Task prompt: Omit all pictures, and print word for word only the lines from the one containing "Given: Open player Sea Shepherd (GG) profile" through the end of the data.

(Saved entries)
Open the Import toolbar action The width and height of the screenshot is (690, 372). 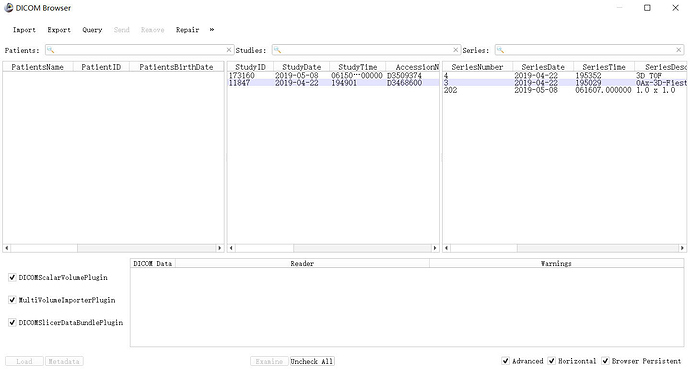[x=24, y=30]
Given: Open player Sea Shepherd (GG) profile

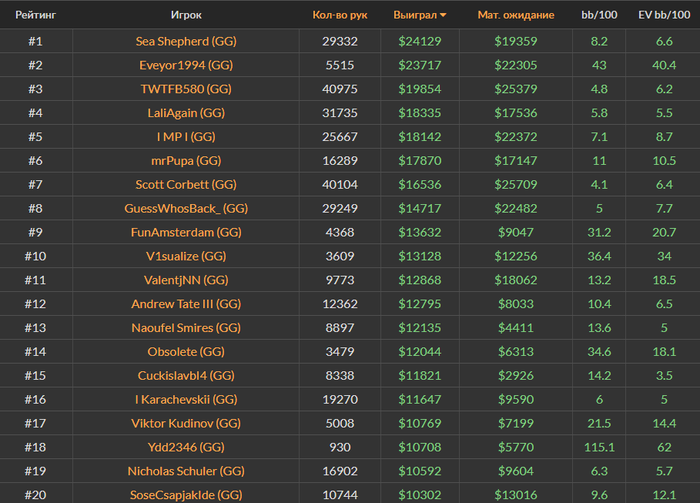Looking at the screenshot, I should tap(185, 41).
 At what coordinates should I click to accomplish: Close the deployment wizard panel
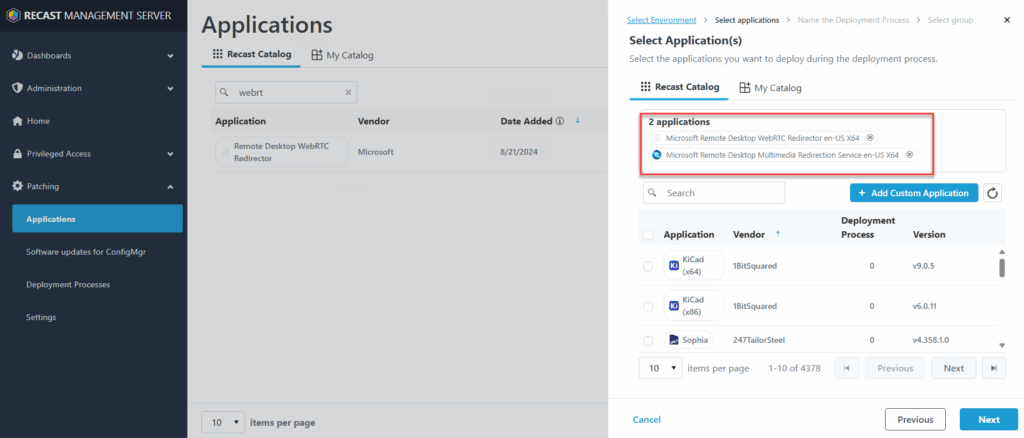(1006, 19)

Output of the exercise:
Given: Open player Sea Shepherd (GG) profile

Looking at the screenshot, I should tap(185, 41).
 At what coordinates should I click to accomplish: Close the deployment wizard panel
(1006, 19)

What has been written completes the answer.